As a building owner’s eyes and ears, facilities teams are often expected to go beyond thinking about how a building is working to thinking strategically about how to improve the building’s operations. Often this means researching and recommending new equipment or technology to reduce costs and improve performance, but it comes with risk. Being an early adopter of innovative practices can be a gamble if the technology is not fully proven to perform, and that can put the expert team in a bind. So, how should facilities teams decide when to innovate and when to stick with the tried and true?

Finding the rewards, without the risks

We all know that finding the right balance between the status quo and emerging technologies is particularly important for mission-critical facilities. While 20-20 foresight is impossible, there are measures your facilities partner can take to mitigate the risk and ensure the new technology decision will not compromise reliability. Before you embrace the big “I” – Innovation – consider three additional “i’s”:


  • Thoroughly research the manufacturer’s references and determine where the new technology has been used. Then speak to the end users on the positive and negative results they’ve seen.
  • If feasible, do a site visit to review the installation.
  • Ask the manufacturer for a list of failures and warranty repairs it has done for the last year.


  • Be sure that everyone installing the system is factory and field trained; it’s not enough to have one expert in a crew of 10 technicians.


  • Run mathematical test models to understand the mechanics before installation.
  • Confirm the specifications sheet for the purchase includes a full parts and labor warranty that lasts at least five years.

Myriad new technologies have been introduced to data centers and other critical facilities, with positive effect. For example, alternate power sources such as fuel cells or 400v power can increase reliability and help balance efficiency and availability, sometimes at lower cost than grid power. Similarly, heat wheels and custom in-rack cooling systems can drive down costs while maintaining reliable uptime.

But others have seen growing pains that underscore the need for creative solutions to make the technology work. Case in point is the Variable Refrigerant Flow (VRF) technology, which has merits such as expandability, heat transfer within the system with reduced compressor load, and energy efficiency.
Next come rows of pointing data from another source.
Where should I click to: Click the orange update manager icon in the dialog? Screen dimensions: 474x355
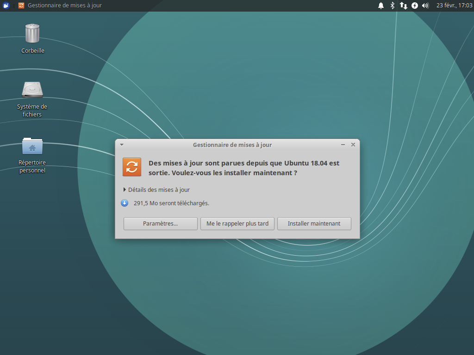point(132,167)
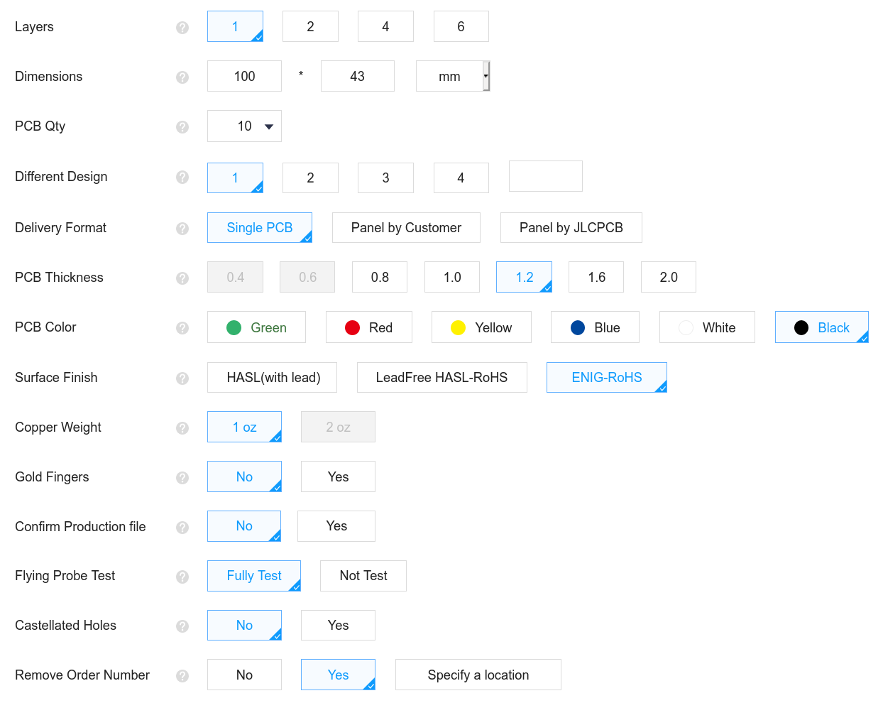Open help for Flying Probe Test
The image size is (883, 703).
[182, 577]
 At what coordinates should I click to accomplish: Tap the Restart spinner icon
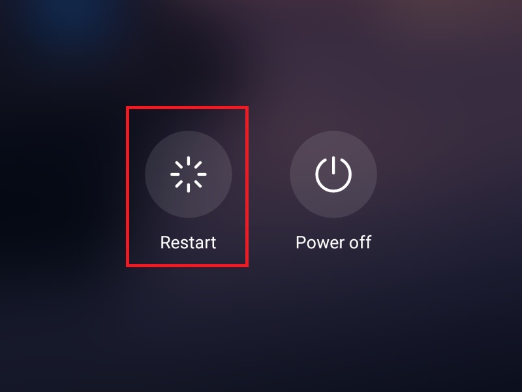(x=189, y=174)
As an added bonus, this technology has become more affordable, therefore boosting the ROI for its use.

VRF systems were introduced in Japan nearly 30 years ago and have gained popularity in Europe and elsewhere, but they’re still relatively new in the United States.[1] In 2012, it was estimated that VRF had 35% market share in China, India, the European Union, and Eastern Europe, but only single-digit market penetration in the United States, largely because there are still risks associated with it.[2]
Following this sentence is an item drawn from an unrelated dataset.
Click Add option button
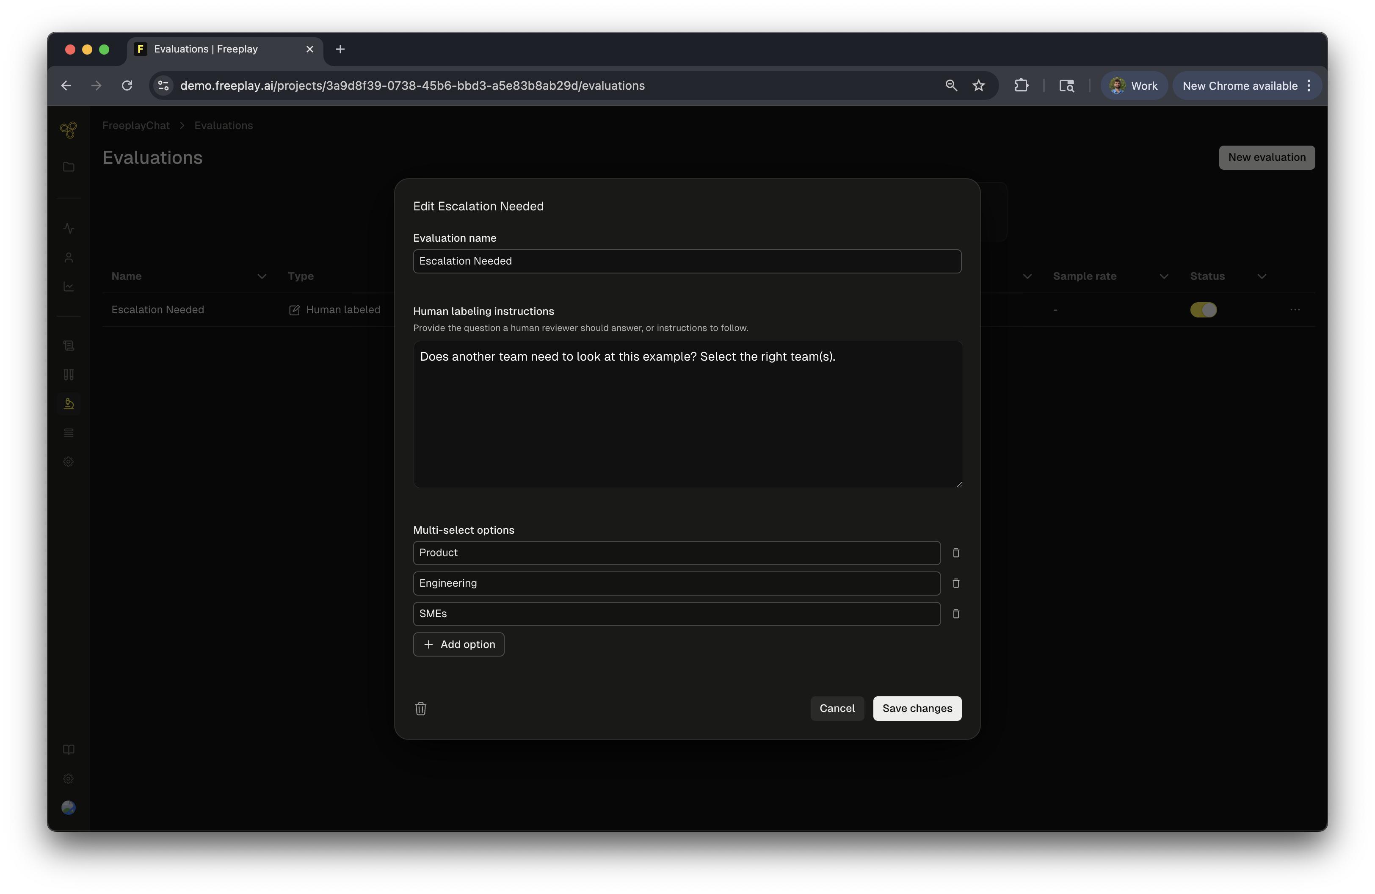 click(459, 645)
At one new installation of a VRF system, the owner needed to phase out an existing system within an occupied building, without the use of hot work permits. Several months after start up, the new VRF unit began to leak at multiple connection points in its metal piping. The system used compression fitting and metals that were lighter and less expensive than traditional copper piping for refrigerant systems, but the metals were susceptible to thermal stress and fatigue failures.
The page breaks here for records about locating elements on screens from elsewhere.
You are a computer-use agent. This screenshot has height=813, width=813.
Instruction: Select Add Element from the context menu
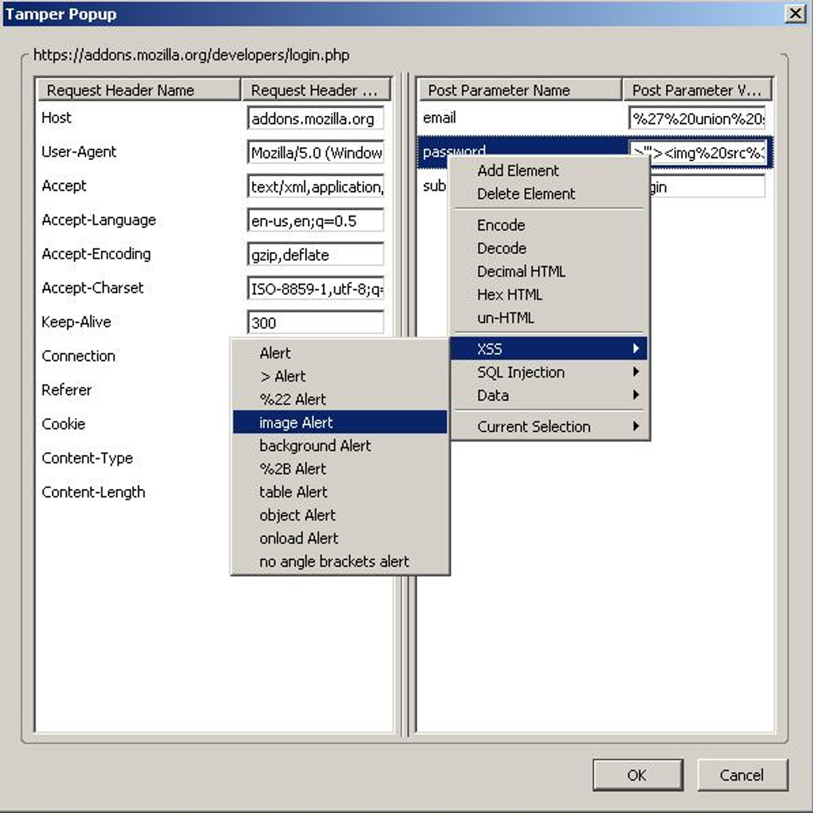point(517,171)
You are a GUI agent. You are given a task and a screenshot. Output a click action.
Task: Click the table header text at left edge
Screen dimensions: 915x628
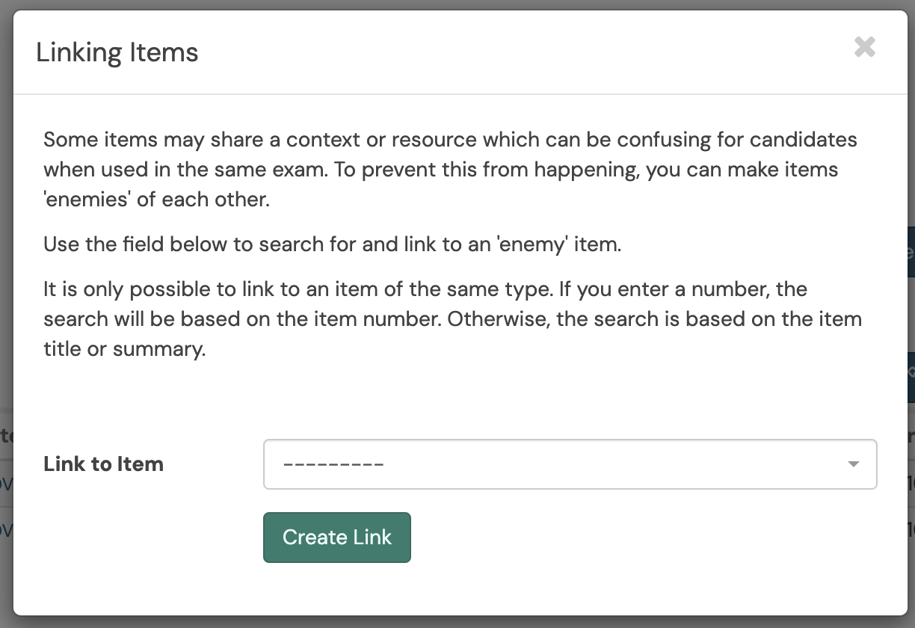coord(4,437)
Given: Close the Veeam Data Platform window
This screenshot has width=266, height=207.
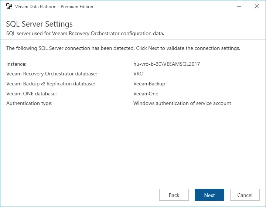Looking at the screenshot, I should [x=257, y=6].
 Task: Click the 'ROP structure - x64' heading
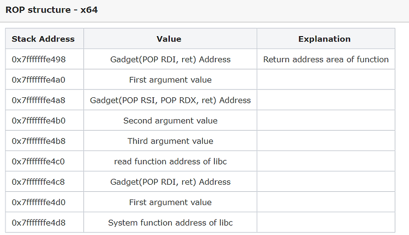click(x=51, y=10)
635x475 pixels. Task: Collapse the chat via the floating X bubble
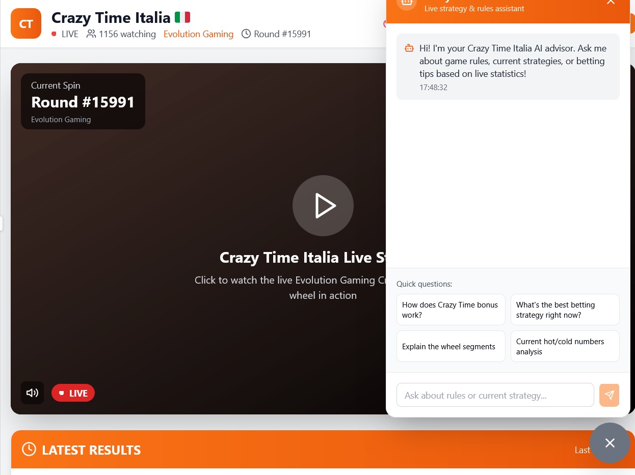pos(610,443)
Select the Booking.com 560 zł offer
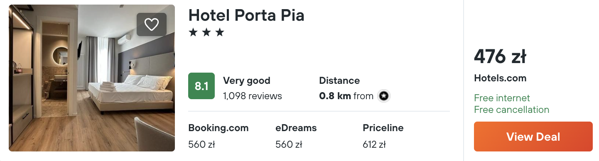The width and height of the screenshot is (599, 161). 218,136
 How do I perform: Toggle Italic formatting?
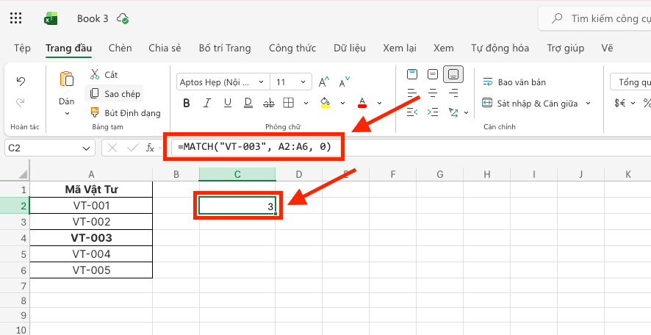(206, 102)

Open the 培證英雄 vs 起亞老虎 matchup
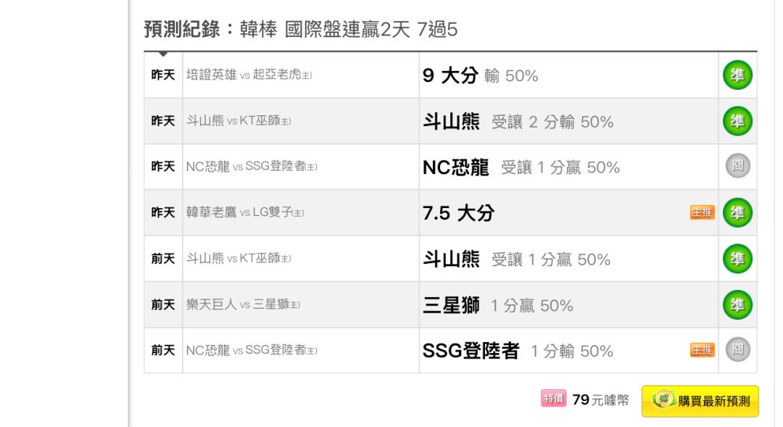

The remedy was to change all the piping to similar metals (copper in this case) and specify that all joints be silver soldered. This was chosen over brazing due to lower temperatures, thus reducing the risk of damage to the control boards. While hindsight is 20-20, the client is very happy with the final system, with the reliability and the reduction in the building’s energy cost.

New technology provides a number of benefits, but as we’ve seen, additional groundwork is necessary to decide if the application is right for you. Investing in rigorous due diligence will help ensure your technology innovations yield years of trouble-free service and validate the bet you made on new technology.

[1] Variable Refrigerant Flow Systems, ASHRE Journal, April 2007

[2] Vaunting VRF: An Energy Slashing System Is on the Rise,, 12/30/2013

Joe Mihalick, CFM, MCR, SLCR, LEED GA,  is director of operations at C&W Facility Services. Raymond E. Doyle, PE, LEED AP, is principal at  WB Engineers+Consultants.